A beautiful restaurant nestled into the Alsace region, surrounded by vineyards and green hills. Menus are available with three or four courses. Entrées and desserts are definitely not to be missed as they were all fantastic. Living like gods in France.
eating out in Denmark is pricey, especially eating at restaurants. Luckily, there are plenty of other food options to sustain a hungry belly. Food trucks, lots of street food from all over the world and well-stocked bakeries (Danish pastries, anyone?) and the good old supermarket.
Taiwan is worth a trip just for the food alone – ubiquitous, affordable and mouthwatering.

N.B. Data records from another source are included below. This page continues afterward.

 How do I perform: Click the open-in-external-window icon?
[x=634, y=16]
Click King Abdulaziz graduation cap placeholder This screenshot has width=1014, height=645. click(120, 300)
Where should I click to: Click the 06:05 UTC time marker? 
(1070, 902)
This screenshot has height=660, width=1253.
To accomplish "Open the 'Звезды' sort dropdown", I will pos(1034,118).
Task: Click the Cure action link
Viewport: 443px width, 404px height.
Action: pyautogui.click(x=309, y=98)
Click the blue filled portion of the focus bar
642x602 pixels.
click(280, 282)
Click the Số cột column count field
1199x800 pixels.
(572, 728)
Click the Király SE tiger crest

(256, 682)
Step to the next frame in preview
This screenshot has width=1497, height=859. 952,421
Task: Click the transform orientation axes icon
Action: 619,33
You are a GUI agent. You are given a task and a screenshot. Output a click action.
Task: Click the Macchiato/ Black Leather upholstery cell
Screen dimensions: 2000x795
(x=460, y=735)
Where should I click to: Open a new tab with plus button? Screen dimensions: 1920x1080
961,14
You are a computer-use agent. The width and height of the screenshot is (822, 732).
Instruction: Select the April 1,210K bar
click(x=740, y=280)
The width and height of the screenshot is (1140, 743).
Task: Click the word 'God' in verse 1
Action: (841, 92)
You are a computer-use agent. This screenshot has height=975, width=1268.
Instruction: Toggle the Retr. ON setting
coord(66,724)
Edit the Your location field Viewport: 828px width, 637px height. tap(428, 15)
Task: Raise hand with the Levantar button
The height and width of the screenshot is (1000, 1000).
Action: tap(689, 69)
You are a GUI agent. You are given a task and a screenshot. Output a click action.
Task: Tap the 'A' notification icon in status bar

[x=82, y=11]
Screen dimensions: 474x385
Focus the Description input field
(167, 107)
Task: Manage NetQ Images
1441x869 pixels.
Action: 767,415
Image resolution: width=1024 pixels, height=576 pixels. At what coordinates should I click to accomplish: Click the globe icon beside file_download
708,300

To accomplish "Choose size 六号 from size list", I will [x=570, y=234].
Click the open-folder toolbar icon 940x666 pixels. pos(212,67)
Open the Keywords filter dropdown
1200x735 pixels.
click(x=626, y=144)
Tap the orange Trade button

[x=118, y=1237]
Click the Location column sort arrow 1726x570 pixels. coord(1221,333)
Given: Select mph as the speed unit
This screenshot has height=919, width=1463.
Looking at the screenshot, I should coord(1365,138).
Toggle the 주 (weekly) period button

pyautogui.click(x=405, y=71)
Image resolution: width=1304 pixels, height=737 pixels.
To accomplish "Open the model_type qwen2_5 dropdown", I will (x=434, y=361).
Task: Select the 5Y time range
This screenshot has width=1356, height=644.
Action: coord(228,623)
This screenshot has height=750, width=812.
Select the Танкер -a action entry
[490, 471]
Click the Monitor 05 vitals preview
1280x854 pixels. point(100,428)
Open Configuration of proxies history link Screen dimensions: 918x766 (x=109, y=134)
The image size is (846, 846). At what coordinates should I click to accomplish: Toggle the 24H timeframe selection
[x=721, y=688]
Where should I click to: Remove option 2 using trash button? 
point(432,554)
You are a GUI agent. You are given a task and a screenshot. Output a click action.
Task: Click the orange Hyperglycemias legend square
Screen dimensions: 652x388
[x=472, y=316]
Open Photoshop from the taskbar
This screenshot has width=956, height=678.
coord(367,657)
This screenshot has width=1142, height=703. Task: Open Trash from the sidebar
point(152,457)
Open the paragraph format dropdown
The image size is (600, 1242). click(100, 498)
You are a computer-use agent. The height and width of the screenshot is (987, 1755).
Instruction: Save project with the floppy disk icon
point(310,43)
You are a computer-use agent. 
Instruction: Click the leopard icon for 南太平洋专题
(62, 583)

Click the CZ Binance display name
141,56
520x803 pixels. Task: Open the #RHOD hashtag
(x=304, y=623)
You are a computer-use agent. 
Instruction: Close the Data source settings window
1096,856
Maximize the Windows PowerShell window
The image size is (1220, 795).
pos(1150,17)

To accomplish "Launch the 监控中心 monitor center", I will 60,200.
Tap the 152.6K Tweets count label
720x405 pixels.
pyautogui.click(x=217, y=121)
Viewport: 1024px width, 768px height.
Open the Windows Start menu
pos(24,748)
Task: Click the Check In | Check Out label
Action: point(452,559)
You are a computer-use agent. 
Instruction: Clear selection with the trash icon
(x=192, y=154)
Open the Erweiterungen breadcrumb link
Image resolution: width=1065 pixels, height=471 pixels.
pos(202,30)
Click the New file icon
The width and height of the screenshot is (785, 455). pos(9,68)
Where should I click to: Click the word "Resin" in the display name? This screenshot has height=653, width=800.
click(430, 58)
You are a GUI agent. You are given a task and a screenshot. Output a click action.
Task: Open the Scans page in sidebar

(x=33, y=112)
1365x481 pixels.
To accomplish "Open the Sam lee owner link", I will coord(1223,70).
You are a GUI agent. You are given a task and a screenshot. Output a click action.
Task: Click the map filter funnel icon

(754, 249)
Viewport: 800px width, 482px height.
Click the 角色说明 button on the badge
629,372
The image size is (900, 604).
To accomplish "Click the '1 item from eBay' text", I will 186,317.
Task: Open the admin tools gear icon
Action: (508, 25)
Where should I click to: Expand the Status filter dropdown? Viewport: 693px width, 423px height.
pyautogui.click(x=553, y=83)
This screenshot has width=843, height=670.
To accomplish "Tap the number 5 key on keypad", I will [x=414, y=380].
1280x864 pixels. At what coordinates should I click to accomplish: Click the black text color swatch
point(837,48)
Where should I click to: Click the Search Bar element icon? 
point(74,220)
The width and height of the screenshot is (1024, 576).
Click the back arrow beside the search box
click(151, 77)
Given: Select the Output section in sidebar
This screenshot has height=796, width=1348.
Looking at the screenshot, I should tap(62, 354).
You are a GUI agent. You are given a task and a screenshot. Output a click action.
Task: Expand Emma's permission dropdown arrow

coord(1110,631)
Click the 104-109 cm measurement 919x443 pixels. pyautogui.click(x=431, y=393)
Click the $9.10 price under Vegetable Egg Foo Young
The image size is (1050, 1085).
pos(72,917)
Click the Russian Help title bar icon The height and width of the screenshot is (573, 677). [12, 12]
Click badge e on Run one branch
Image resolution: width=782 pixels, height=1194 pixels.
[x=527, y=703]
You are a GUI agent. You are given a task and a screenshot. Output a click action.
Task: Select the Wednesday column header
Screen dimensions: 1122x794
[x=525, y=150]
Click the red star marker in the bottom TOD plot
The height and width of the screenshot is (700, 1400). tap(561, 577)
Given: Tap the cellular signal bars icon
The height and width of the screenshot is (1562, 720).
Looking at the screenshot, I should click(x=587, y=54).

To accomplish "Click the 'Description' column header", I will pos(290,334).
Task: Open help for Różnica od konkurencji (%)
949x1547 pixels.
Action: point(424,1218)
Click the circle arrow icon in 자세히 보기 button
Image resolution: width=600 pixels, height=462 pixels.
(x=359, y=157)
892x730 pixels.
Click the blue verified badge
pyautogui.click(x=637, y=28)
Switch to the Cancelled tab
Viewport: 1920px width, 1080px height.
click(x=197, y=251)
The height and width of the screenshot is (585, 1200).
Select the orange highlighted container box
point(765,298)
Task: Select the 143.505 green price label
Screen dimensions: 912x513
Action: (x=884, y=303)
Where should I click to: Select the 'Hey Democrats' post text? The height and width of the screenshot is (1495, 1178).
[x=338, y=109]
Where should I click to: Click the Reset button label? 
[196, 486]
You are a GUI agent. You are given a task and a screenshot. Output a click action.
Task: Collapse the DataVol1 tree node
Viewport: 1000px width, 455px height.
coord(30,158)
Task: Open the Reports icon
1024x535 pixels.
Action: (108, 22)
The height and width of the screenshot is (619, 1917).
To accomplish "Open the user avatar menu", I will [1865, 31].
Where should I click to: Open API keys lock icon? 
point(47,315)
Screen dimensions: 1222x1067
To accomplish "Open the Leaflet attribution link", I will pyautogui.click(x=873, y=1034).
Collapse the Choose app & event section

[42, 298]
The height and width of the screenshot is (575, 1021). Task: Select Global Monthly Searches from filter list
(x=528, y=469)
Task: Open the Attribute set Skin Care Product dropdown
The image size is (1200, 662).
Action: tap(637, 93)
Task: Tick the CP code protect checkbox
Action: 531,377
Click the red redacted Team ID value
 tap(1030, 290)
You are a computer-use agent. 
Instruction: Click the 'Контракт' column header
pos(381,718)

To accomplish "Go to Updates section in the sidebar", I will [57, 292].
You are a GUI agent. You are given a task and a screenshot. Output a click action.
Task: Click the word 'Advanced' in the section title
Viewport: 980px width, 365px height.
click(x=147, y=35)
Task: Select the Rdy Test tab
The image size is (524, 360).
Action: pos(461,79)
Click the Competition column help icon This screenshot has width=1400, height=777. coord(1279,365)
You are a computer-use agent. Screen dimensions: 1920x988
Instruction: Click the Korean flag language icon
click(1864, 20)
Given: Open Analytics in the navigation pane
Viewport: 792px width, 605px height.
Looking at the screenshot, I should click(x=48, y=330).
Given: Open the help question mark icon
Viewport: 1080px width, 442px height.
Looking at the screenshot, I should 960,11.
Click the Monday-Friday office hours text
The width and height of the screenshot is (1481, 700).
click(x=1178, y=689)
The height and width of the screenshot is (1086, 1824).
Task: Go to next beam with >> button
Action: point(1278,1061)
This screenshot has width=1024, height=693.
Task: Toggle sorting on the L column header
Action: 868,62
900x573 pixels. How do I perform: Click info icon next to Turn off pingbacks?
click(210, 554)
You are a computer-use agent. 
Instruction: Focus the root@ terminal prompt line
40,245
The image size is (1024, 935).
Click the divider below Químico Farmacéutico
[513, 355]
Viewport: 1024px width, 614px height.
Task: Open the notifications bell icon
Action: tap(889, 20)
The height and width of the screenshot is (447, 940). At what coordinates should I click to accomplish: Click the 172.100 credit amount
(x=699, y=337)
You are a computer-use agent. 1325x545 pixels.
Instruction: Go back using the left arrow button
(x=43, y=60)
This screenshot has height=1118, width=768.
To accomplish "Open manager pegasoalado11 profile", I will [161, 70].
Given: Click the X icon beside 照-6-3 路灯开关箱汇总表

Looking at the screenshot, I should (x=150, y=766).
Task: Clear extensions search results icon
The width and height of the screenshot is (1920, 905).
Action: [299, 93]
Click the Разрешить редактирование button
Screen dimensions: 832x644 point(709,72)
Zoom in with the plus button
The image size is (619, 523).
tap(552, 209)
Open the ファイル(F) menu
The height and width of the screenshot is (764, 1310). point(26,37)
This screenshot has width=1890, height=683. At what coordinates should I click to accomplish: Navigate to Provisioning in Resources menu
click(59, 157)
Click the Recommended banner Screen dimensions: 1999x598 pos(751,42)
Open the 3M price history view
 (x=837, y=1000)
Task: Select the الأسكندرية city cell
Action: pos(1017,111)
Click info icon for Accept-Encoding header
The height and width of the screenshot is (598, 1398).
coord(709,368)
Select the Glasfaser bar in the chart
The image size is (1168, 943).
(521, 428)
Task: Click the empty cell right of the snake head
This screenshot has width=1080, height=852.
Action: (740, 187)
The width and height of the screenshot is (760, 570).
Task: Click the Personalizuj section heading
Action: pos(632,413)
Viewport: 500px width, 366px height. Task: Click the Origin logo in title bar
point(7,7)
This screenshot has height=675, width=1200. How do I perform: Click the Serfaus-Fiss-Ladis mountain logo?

Taiwanese people love their food: a mixture of Chinese, Taiwanese aboriginal, Japanese and Western influence. A lot of food is consumed on the go, be it breakfast or snacks – the snacks are the best!
Due to its position as a trading post in the Mediterranean and its long history of being conquered by foreign nations (or in the case of the Order of St. John – multinational organizations), Maltese cuisine has been heavily influenced by foreign cuisines. Most foods and ingredients have to be imported anyways. As a result, a happy melange of Italian (Sicilian), Middle Eastern and English and many other dishes can be found at the Maltese Islands. Rabbit plays an important role as a local meat ingredient as well as a special type of sausage and cheese from Gozo.
Marsaxlokk is famous for its fish market on sundays and the many luzzu (boats) in their distinctive color. Restaurants along the promenade offer the catch of the day – a perfect spot to try the freshest fish and seafood. To burn off the calories, Peter’s pool is a short hike away, a secluded spot that offers interesting rock formations (a bit like this geopark).
For any food place that is a bit more popular and well-known in Tokyo, be prepared to stand in line. Best bet is to go at odd times in between meal times and just expect to wait for a while. Other than that, delicious food is waiting for you! Noodles are a favorite of mine, be it the more traditionally Japanese soba (buckwheat noodles) or the more Chinese inspired ramen, they are comfort in a bowl. There are lots of really good noodle places, so take your pick and enjoy.
Tired from escaping the crowds at Senso-ji temple? The nearby street food stalls might not be less frequented but provide some much-needed fuel for a sightseeing day. Fried stuff, pancakes, the ever-so-popular seafood, there is something for everyone. Of course, each district will have plenty of takeaway food to satisfy you.